## [Bloco de texto]
━━━━━━━━━━

Imprensa é oposição. O resto é armazém de secos e molhados."

(Millôr Fernandes)

quarta-feira, 30 de junho de 2010

O labirinto democrata

Quarta, 29 de 2010 
Por Ivan de Carvalho

    Até o começo da noite de ontem não havia uma solução para a crise aberta na aliança que sustenta a candidatura presidencial do tucano José Serra porque outro tucano, o senador Álvaro Dias, foi escolhido pelo PSDB para candidato a vice-presidente, função que caberia a um democrata. O DEM ficou tão irritado que para sua convenção, a realizar-se hoje, em Brasília, não encomendou banners com fotos de Serra.
Por causa do rompimento do acerto, que era público e notório, o DEM, ontem à noite, oscilava entre aceitar compensações do tipo “prêmios de consolação” e romper a aliança, declarando “neutralidade”, o que seria, evidentemente, rematada tolice para o DEM e, de quebra, beneficiaria a candidata do PT, Dilma Rousseff, com a redivisão do tempo de propaganda eleitoral gratuita na televisão e rádio e com o forte impacto psicológico negativo para a candidatura Serra.
Há também, entre os democratas, uma tendência, ainda não mensurada, que defende a tese de lançamento de candidatura própria à presidência da República, a esta altura uma óbvia aventura. Mas quem não tem cão cassa com gato. Ou para quem está perdido, todo mato é caminho. O PSDB fez tudo errado: um tratamento carinhoso levaria o DEM a concordar com a escolha de um vice tucano. A imposição brutal intentada humilhou o partido e deflagrou uma crise tão intensa que só a extrema dificuldade de encontrar uma alternativa viável pode levar os democratas a entrarem em acordo com o PSDB, mesmo mantido o tucano Álvaro Dias para vice.

━━━━━━━━━━

## [Dados armazenados]

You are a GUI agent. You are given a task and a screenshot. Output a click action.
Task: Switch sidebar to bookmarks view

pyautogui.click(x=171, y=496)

━━━━━━━━━━

## [Instruções e requisitos]
Pode citar, sem alterar nada, o trecho do texto sobre a crise na aliança de José Serra que começa nas palavras "O labirinto democrata" e termina logo depois de "fotos de Serra."?

## [Resultado correto]
O labirinto democrata

Quarta, 29 de 2010 
Por Ivan de Carvalho

    Até o começo da noite de ontem não havia uma solução para a crise aberta na aliança que sustenta a candidatura presidencial do tucano José Serra porque outro tucano, o senador Álvaro Dias, foi escolhido pelo PSDB para candidato a vice-presidente, função que caberia a um democrata. O DEM ficou tão irritado que para sua convenção, a realizar-se hoje, em Brasília, não encomendou banners com fotos de Serra.